The business has its origins in an entity founded by Mark Weinberg and Mike Wilson in 1991. It secured the financial backing of Jacob Rothschild and became known as J. Rothschild Assurance.

In 1997 J. Rothschild Assurance merged with – and took on the name of – a much smaller entity, St. James's Place Capital.

The business was restructured and transferred to a new legal entity in 2000, when Halifax plc (formerly the Halifax Building Society) took a 60 per cent shareholding for £760 million.

In 2001 Halifax merged with the Bank of Scotland to form HBOS, which in 2009 was bought by the Lloyds Banking Group, which thus acquired a majority holding in St. James's Place Capital. In March 2013 Lloyds sold 20% of its holding to institutional investors, and in December that year sold its remaining holding by private placement for £670m.

In 2014 the company bought Henley Group, a financial adviser with offices in Hong Kong, Singapore and Shanghai, and renamed it St. James's Place Asia. It bought Rowan Dartington, a discretionary fund manager, for £34.2m in 2015, and Technical Connection, a financial consultancy, in 2016.

In July 2017 an investigation by Which? accused St James's Place of misleading customers on charges. Tom Wilson, author of the article, writes, "There are legitimate reasons why costs might vary – SJP's recommended funds have different charges, so the actual fees will depend on which funds you end up with." The findings of the investigation were sent to the Financial Conduct Authority. The firm continues to have permission to provide regulated products and services.

In January 2018 Andrew Croft replaced David Bellamy as chief executive, after thirteen years as chief financial officer.

In July 2019, the Financial Ombudsman Service raised "serious concerns", after a client had been persuaded to transfer more than £60,000 to the company, over claims that St.

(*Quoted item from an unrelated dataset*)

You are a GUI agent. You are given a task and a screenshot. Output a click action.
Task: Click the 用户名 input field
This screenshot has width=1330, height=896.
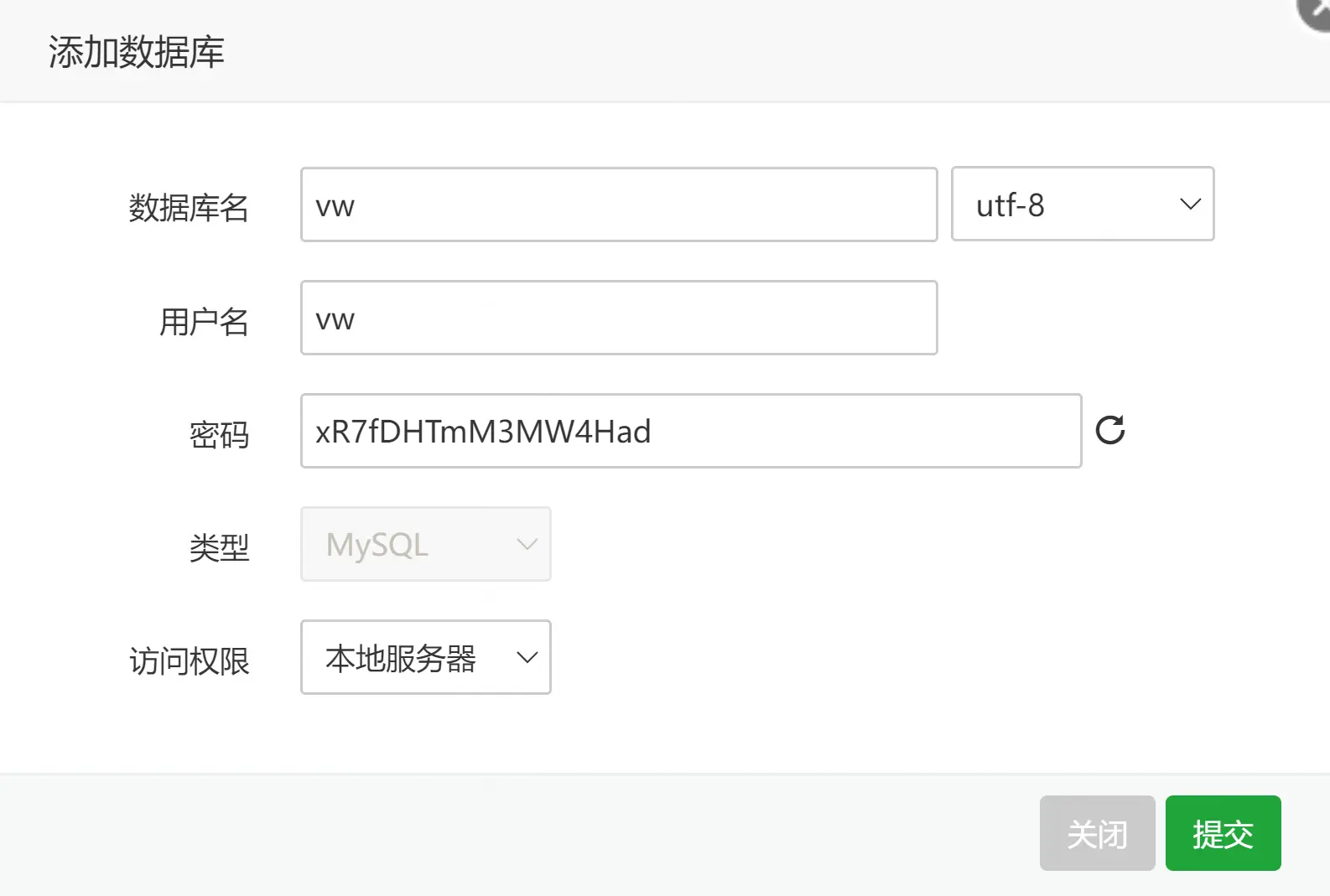619,319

James's Place had "doctored" documents with "forged" signatures to hide the advice allegedly given by the company to the client.

In November 2019 fourteen former footballers sued St James's Place for £15m, alleging that they had received poor advice concerning tax avoidance regarding film and overseas property investment schemes. A spokesman for St James's Place said the partner was not authorised to direct investors to the plan, and that the proposal was not approved by St James's. The St James's Place spokesman also said the partner had retired when many of the investments were made, and that other investments were placed through a self-invested personal pension (SIPP) by a third party. The spokesman also said the statute of limitations on the claims had expired because the investments had been made more than 10 years before.

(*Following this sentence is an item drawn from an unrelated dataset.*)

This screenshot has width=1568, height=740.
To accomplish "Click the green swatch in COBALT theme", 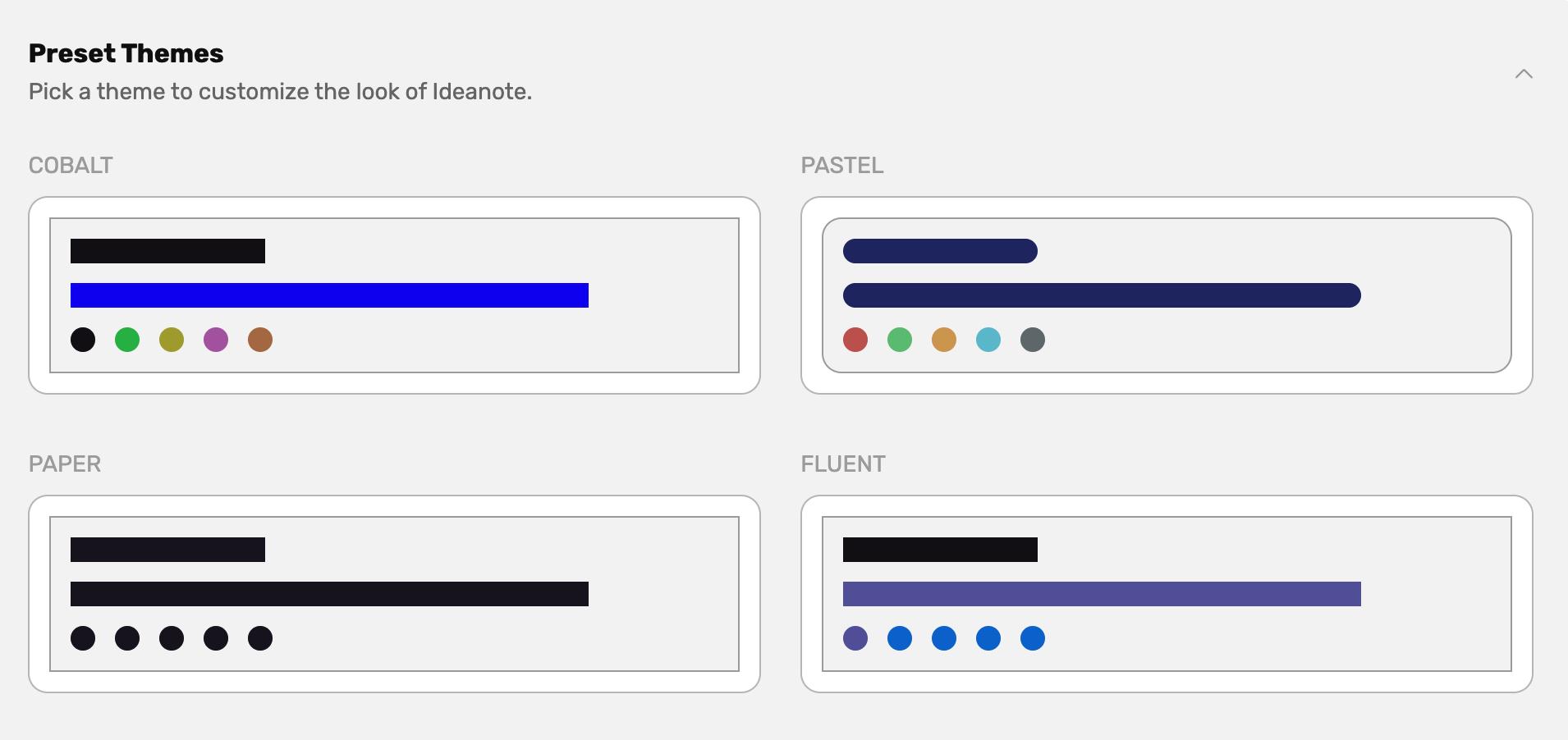I will point(127,339).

Paul Manduca replaced Iain Cornish as chairman of the firm after the annual general meeting in May 2021.

In May 2023, SJP opened an office in Dubai's International Financial Centre after receiving approval from the Dubai Financial Services Authority.

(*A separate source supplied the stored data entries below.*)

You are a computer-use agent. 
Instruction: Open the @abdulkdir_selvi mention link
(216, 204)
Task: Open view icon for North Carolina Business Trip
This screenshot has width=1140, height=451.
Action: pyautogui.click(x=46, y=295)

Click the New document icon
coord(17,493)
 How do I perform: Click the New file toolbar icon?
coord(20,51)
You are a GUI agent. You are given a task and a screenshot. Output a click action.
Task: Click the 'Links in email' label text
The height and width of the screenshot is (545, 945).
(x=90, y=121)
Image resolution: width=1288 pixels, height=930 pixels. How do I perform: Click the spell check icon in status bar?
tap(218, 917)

In September 2023, the company announced that Andrew Croft would be stepping down as CEO after five years in the role. It was also announced that Mark FitzPatrick would be his replacement with effect from 1 December 2023.

In July 2024, SJP announced a company restructure to save £100 million from the business by 2027. As part of the restructure, the company announced plans to reduce its headcount by 580 jobs in December 2024.

In February 2024, the company admitted that it had been accused of "overcharging thousands of clients" and making customers pay "for ongoing advice they did not receive". The chief executive, Mark FitzPatrick, apologised and agreed to set aside £426 million to refund the clients who had been overcharged. In January 2025, in a test case, the financial ombudsman ordered the company to pay compensation. In February 2025, The Times reported that some clients had been waiting for years for compensation that had been promised by the company but had not been received.

In November 2025, it was announced SJP had sold a multi-asset real estate portfolio located around the South East of England and London to the Dallas-headquartered global private equity company, Lone Star Funds for an undisclosed amount. The portfolio comprised 16 assets, including multi-let industrial, retail and office properties.